The challenge of transformation

Ready-made solutions evade us all, but some principles underpin the successful organisational transformation. 

Change has joined the: “the only things certain in life are death and taxes” phrase. Consider the number and variety of changes we experience daily. In business, we can reinterpret this to mean all competitive advantages are transient. 

With intensifying competition, an organisation’s capacity to successfully transform becomes key to competing, achieving objectives and long-term sustainability. The process of transformation does not revolve solely around people, it also needs to consider systems. Do they support/impede transformation, and can they be redesigned to improve the chances of success? 

Why transform?

Before transforming, in line with Simon Sine’s thinking, , “always start with why”. Understand and have a compelling reason to transform and ensure those who are affected by it, understand the reason, is key.   Daily we encounter new, often contradictory information to be grasped and acted on – we’re distracted. We crave change, unable to ignore the next alert or feed headline. 

Paul Valery described our (mis)behaviour when he said: "Interruption, incoherence, surprise are the ordinary conditions of life. They have even become real needs for many people, whose minds are no longer fed…by anything but sudden changes and constantly renewed stimuli. We can no longer bear anything that lasts.” 

This insight is unusual, yet the message is profound: we seek change, even though we struggle to cope with it. It mesmerises us. We can’t concentrate, we want to be distracted. 

I often read articles that insist disruption is everywhere, yet many businesses are stagnant, systems remain outdated, and outcomes are mostly predictable. Transformation is one of those diachotomies of life  - we want it – but fight it.  But, we yearn different results, so we need perspective on what has and has not changed before praising transformation and making a virtue of agility. 

We want to grow

We change because we want to improve. The forms of competitive advantage haven’t evolved, but the ‘use by date' is getting shorter; business must transform more often to remain relevant let alone stay ahead. Yet, some refuse to acknowledge this competitive dynamic shift. 

Principles for transformation in business

Research by McKinsey points to four principles that underpin transformation:

  • Create role models: leaders must model values, beliefs and behaviours
  • Create a compelling story: transformation needs a story that is meaningful (the “why”) and relevant (why me?)
  • Develop talent/skills: people must think and act in new ways
  • Reinforce change through formal mechanisms: structures and systems must be aligned to support the adoption of the new values, beliefs, and behaviours. 

The final principle leads me to frustrations I often hear: ‘we're trapped,' ‘we lack alignment’ or my pet hate ‘because we’ve always done it like this’.   These comments are due to differences between current and desired structures. Systems and structures will overwhelm transformation efforts if they’re not redesigned to support the new way. 
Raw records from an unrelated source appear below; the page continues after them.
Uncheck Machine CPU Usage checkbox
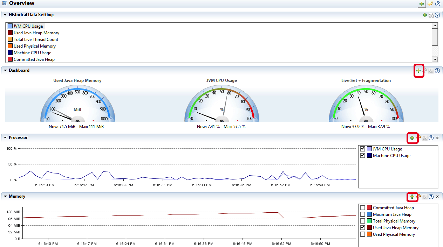 click(x=363, y=156)
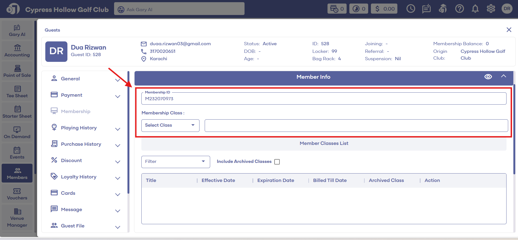Open Purchase History menu item
The image size is (518, 240).
[81, 144]
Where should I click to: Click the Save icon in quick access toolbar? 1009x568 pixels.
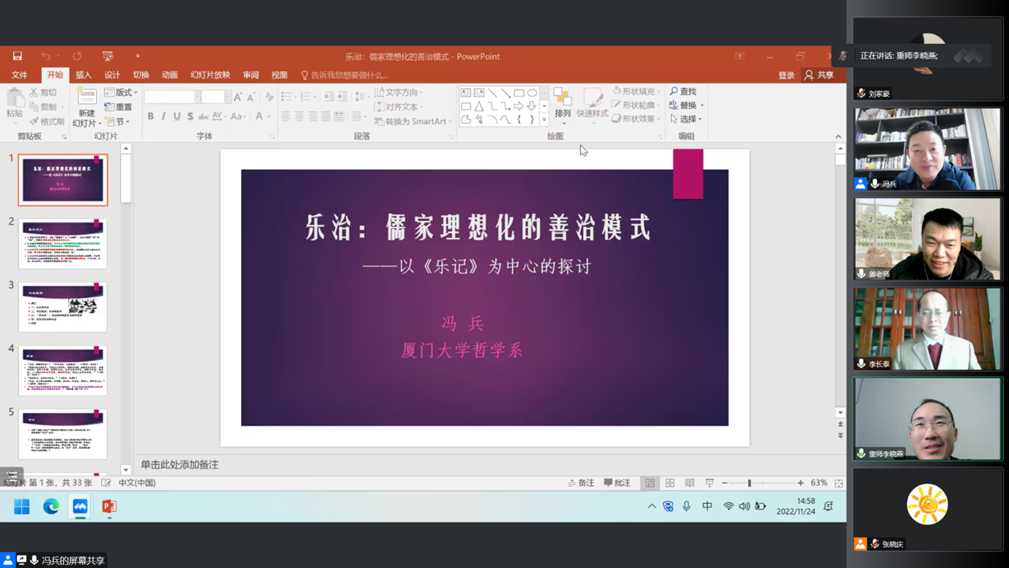(x=18, y=56)
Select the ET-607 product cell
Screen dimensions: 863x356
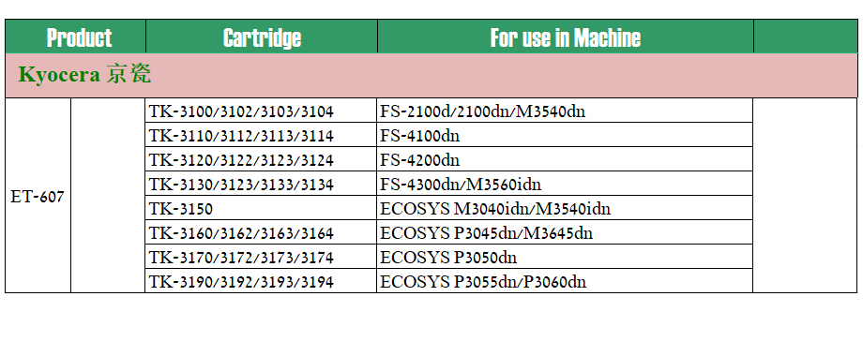pos(38,196)
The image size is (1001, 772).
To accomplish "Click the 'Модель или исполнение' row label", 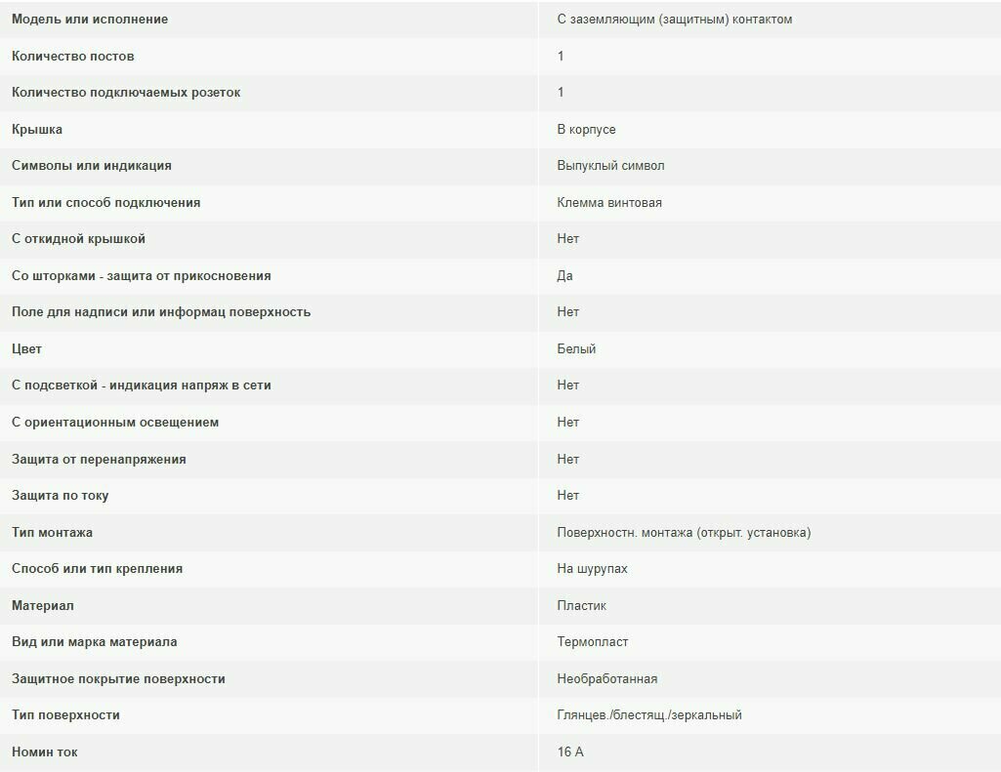I will point(90,20).
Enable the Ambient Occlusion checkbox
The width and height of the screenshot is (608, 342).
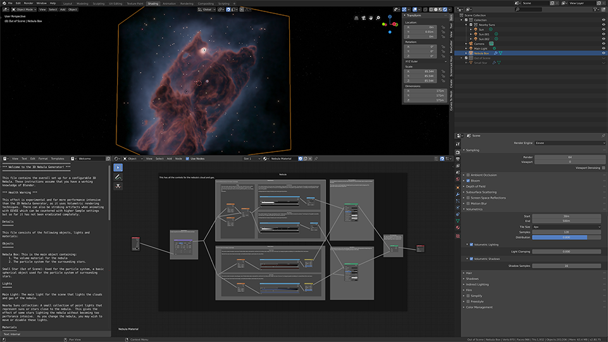468,175
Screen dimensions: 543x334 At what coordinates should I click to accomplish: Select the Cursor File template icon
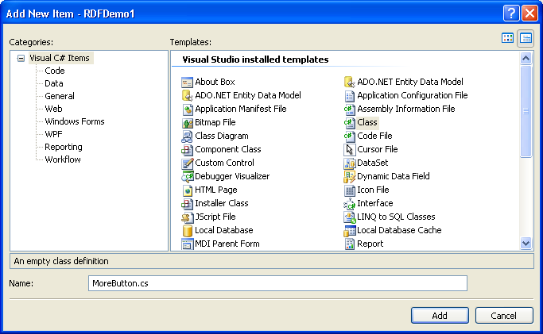tap(350, 149)
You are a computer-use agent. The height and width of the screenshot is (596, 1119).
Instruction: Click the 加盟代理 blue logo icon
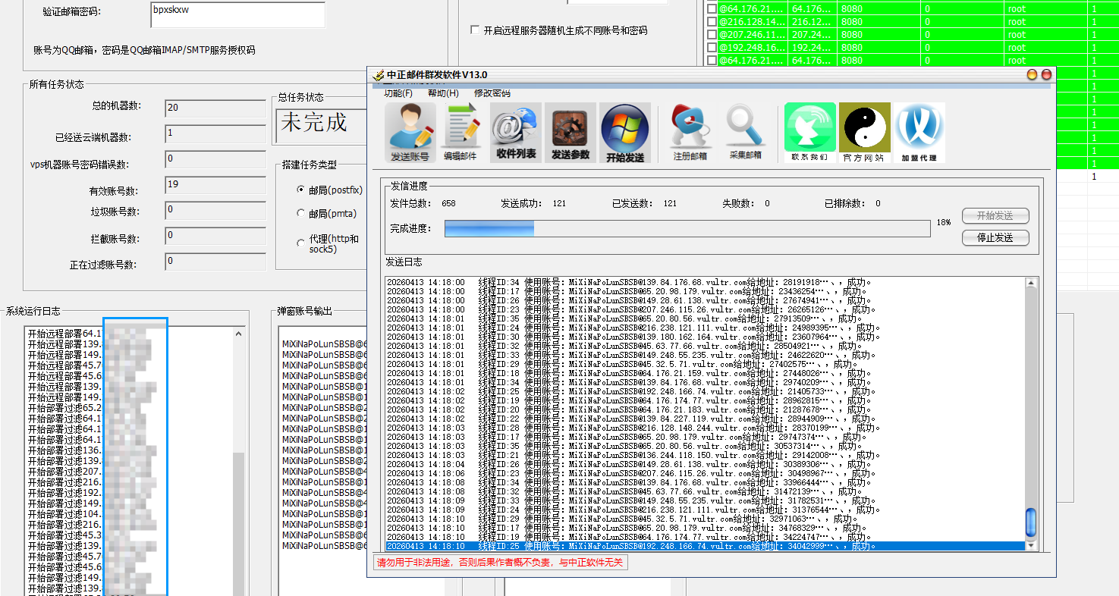(x=919, y=133)
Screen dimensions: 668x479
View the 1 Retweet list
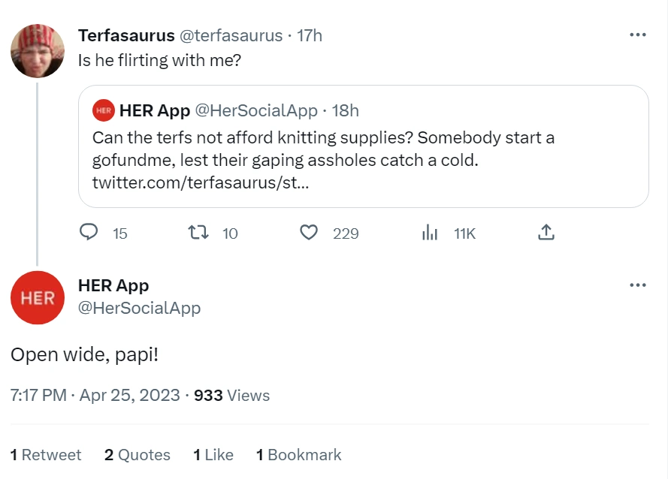pyautogui.click(x=46, y=455)
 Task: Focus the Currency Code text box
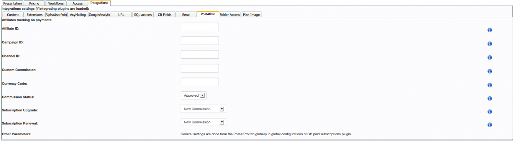pyautogui.click(x=200, y=82)
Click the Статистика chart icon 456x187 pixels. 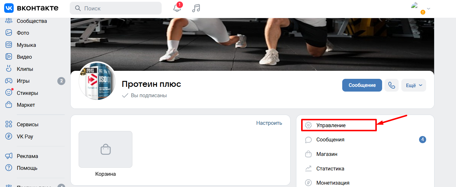[308, 169]
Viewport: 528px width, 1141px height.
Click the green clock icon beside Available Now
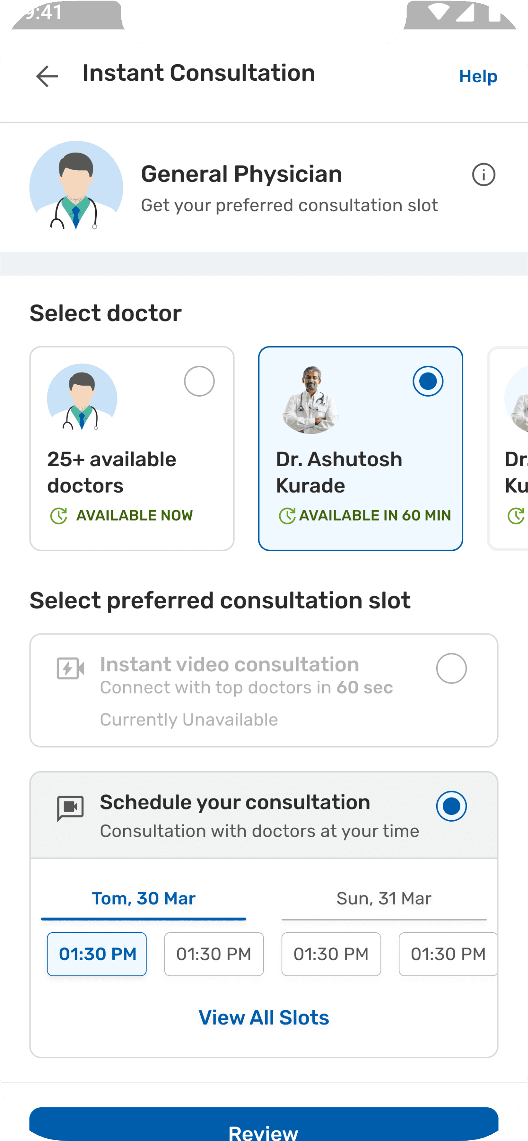(x=58, y=516)
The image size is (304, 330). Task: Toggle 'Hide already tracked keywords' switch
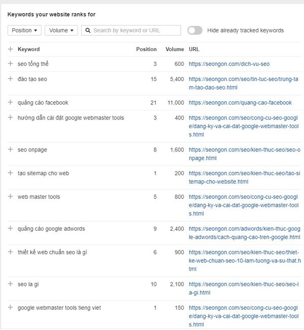(x=195, y=30)
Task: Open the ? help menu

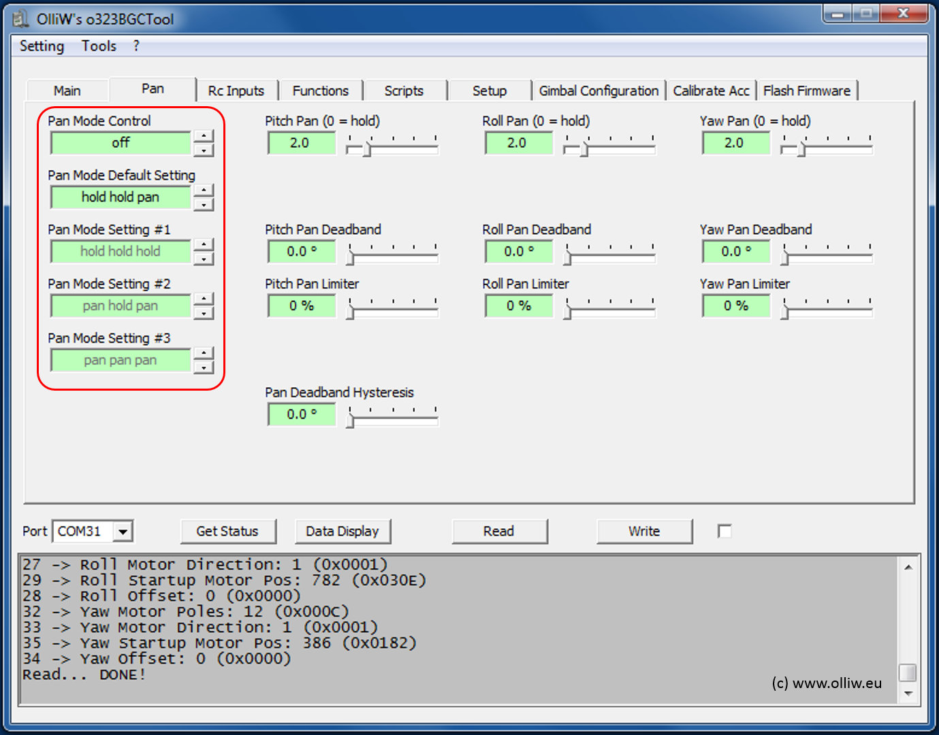Action: pos(136,46)
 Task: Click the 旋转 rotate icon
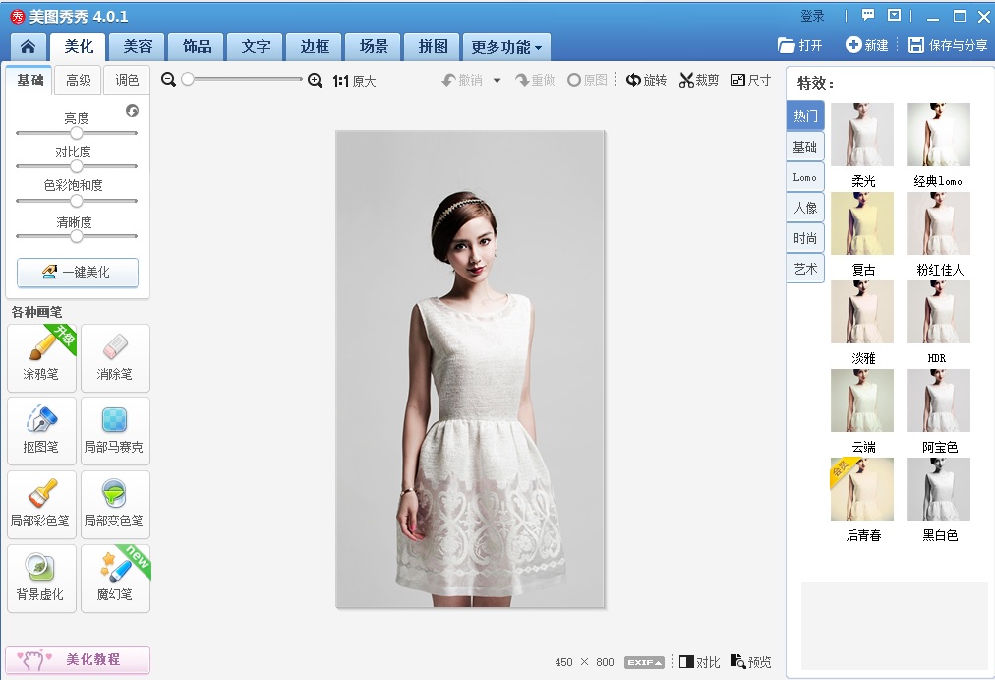tap(634, 81)
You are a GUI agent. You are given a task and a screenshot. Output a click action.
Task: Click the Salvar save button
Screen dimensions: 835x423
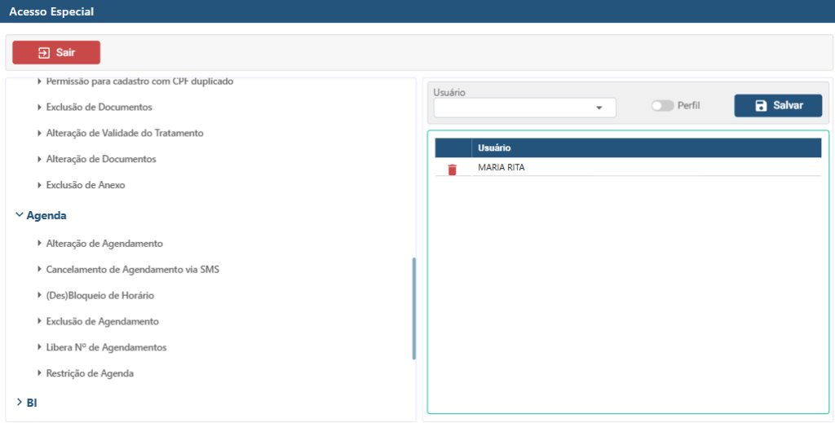778,106
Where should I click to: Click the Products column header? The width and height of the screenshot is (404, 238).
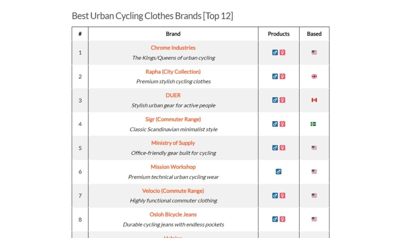click(x=278, y=34)
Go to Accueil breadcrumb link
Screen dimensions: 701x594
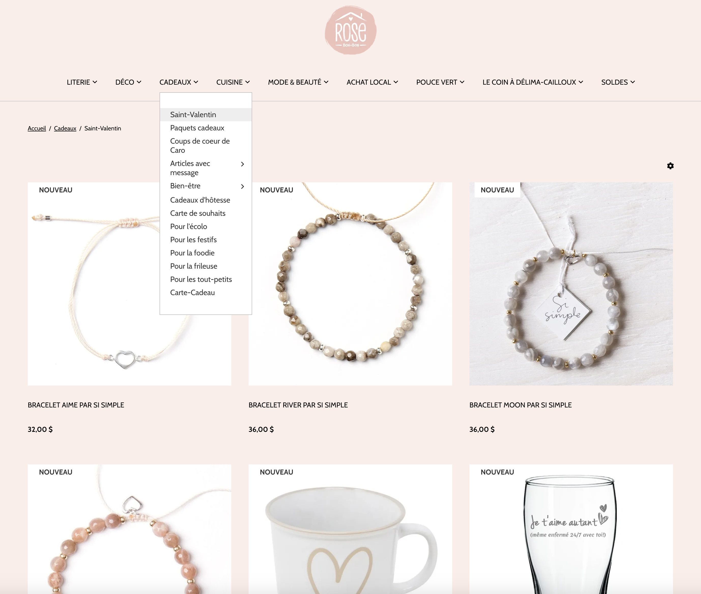pos(37,128)
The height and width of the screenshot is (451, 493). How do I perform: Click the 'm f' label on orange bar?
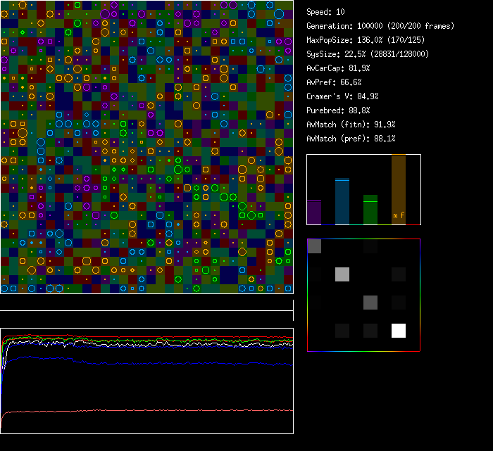coord(399,215)
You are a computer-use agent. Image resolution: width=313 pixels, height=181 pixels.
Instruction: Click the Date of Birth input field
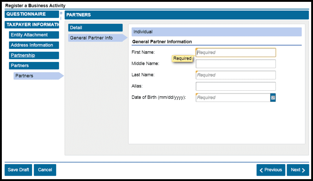click(x=233, y=98)
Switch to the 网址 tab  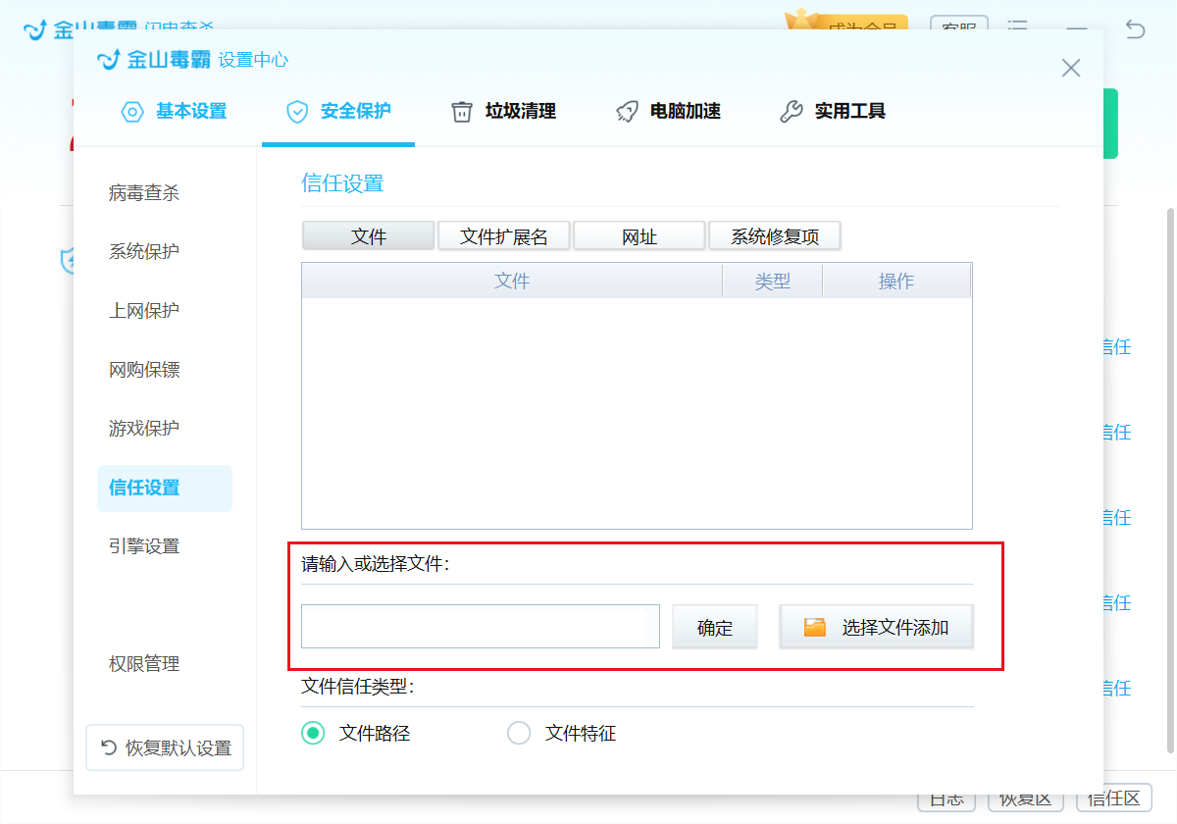pos(640,236)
High-performance teams and businesses seek ‘the edge’. They embrace new ways, yet they falter when structures and systems don't reflect these changes. 

How often do you see leaders take small chances to test ideas rather than going all in and refusing to back down? Not often. And mainly because it will "be too much" or "they will fight against it so let's ease them into it". But building a team that is competitive means challenging the 'standard' and leaping out of mediocrity.  

In short, organisations need to adapt and, when necessary, transform with increasing frequency. New mindsets and methods are key to staying competitive. But these new ways of thinking and acting can only flourish when we redesign supporting structures and systems. 

Stop craving superficial changes, and crave generating advantages, and create teams that reinvent what it means to work well together and prosper.